Records drawn from a dataset:
════════
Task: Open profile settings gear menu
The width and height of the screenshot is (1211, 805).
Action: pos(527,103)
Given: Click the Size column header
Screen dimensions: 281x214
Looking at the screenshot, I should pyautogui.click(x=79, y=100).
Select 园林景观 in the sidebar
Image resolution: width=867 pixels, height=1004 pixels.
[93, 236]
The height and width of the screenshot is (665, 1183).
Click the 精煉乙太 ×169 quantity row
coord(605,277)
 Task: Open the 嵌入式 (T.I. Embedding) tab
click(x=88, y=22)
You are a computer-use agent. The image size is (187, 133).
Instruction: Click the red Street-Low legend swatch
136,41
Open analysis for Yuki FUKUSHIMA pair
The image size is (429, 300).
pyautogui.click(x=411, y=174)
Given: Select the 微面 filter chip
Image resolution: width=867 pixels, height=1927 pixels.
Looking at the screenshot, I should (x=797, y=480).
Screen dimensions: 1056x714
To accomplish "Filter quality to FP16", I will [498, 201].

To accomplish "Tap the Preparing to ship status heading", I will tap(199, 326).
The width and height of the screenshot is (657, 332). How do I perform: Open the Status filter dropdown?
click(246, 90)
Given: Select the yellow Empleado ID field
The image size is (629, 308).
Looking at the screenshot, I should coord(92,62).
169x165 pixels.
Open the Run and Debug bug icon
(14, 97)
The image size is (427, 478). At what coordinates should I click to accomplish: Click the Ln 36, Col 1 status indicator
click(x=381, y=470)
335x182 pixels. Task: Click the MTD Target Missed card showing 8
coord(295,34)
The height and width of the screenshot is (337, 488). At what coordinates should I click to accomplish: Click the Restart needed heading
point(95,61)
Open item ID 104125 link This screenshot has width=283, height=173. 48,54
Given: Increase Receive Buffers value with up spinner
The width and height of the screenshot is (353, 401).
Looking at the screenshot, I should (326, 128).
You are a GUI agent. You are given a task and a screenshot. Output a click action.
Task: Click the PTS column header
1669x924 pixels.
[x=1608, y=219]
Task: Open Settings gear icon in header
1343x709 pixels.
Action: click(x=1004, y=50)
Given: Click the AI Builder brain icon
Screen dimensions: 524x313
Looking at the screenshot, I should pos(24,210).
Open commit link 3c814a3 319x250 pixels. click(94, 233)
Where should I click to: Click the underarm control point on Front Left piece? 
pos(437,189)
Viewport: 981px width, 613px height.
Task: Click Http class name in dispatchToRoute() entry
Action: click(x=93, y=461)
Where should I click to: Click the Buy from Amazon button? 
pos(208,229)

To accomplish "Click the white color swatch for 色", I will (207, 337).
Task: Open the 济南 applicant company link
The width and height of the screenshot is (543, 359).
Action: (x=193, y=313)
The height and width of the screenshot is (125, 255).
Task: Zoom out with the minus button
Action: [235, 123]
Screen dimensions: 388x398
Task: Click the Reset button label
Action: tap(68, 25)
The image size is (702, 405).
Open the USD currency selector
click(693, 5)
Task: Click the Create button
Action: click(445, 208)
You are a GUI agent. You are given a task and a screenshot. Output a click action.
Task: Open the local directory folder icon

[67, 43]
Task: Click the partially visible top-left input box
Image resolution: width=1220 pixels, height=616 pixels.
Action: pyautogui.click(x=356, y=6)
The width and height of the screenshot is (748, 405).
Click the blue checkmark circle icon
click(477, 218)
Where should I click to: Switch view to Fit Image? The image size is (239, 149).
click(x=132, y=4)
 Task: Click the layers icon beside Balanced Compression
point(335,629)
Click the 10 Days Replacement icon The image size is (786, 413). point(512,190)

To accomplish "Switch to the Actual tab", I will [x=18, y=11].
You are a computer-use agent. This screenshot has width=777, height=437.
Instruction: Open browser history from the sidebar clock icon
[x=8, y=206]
════════
**Exercise brief**.
Give back every entry exactly.

**Exercise response**.
Task: Open profile settings gear menu
The width and height of the screenshot is (1211, 805).
Action: pos(527,103)
Given: Click the Size column header
Screen dimensions: 281x214
Looking at the screenshot, I should pyautogui.click(x=79, y=100).
Select 园林景观 in the sidebar
Image resolution: width=867 pixels, height=1004 pixels.
[93, 236]
The height and width of the screenshot is (665, 1183).
Click the 精煉乙太 ×169 quantity row
coord(605,277)
 Task: Open the 嵌入式 (T.I. Embedding) tab
click(x=88, y=22)
You are a computer-use agent. The image size is (187, 133).
Instruction: Click the red Street-Low legend swatch
136,41
Open analysis for Yuki FUKUSHIMA pair
The image size is (429, 300).
pyautogui.click(x=411, y=174)
Given: Select the 微面 filter chip
Image resolution: width=867 pixels, height=1927 pixels.
Looking at the screenshot, I should (x=797, y=480).
Screen dimensions: 1056x714
To accomplish "Filter quality to FP16", I will [498, 201].

To accomplish "Tap the Preparing to ship status heading", I will tap(199, 326).
The width and height of the screenshot is (657, 332). How do I perform: Open the Status filter dropdown?
click(246, 90)
Given: Select the yellow Empleado ID field
The image size is (629, 308).
Looking at the screenshot, I should coord(92,62).
169x165 pixels.
Open the Run and Debug bug icon
(14, 97)
The image size is (427, 478). At what coordinates should I click to accomplish: Click the Ln 36, Col 1 status indicator
click(x=381, y=470)
335x182 pixels. Task: Click the MTD Target Missed card showing 8
coord(295,34)
The height and width of the screenshot is (337, 488). At what coordinates should I click to accomplish: Click the Restart needed heading
point(95,61)
Open item ID 104125 link This screenshot has width=283, height=173. 48,54
Given: Increase Receive Buffers value with up spinner
The width and height of the screenshot is (353, 401).
Looking at the screenshot, I should (326, 128).
You are a GUI agent. You are given a task and a screenshot. Output a click action.
Task: Click the PTS column header
1669x924 pixels.
[x=1608, y=219]
Task: Open Settings gear icon in header
1343x709 pixels.
Action: click(x=1004, y=50)
Given: Click the AI Builder brain icon
Screen dimensions: 524x313
Looking at the screenshot, I should pos(24,210).
Open commit link 3c814a3 319x250 pixels. click(94, 233)
Where should I click to: Click the underarm control point on Front Left piece? 
pos(437,189)
Viewport: 981px width, 613px height.
Task: Click Http class name in dispatchToRoute() entry
Action: click(x=93, y=461)
Where should I click to: Click the Buy from Amazon button? 
pos(208,229)

To accomplish "Click the white color swatch for 色", I will (207, 337).
Task: Open the 济南 applicant company link
The width and height of the screenshot is (543, 359).
Action: (x=193, y=313)
The height and width of the screenshot is (125, 255).
Task: Zoom out with the minus button
Action: [235, 123]
Screen dimensions: 388x398
Task: Click the Reset button label
Action: tap(68, 25)
The image size is (702, 405).
Open the USD currency selector
click(693, 5)
Task: Click the Create button
Action: click(445, 208)
You are a GUI agent. You are given a task and a screenshot. Output a click action.
Task: Open the local directory folder icon

[67, 43]
Task: Click the partially visible top-left input box
Image resolution: width=1220 pixels, height=616 pixels.
Action: pyautogui.click(x=356, y=6)
The width and height of the screenshot is (748, 405).
Click the blue checkmark circle icon
click(477, 218)
Where should I click to: Switch view to Fit Image? The image size is (239, 149).
click(x=132, y=4)
 Task: Click the layers icon beside Balanced Compression
point(335,629)
Click the 10 Days Replacement icon The image size is (786, 413). point(512,190)

To accomplish "Switch to the Actual tab", I will [x=18, y=11].
You are a computer-use agent. This screenshot has width=777, height=437.
Instruction: Open browser history from the sidebar clock icon
[x=8, y=206]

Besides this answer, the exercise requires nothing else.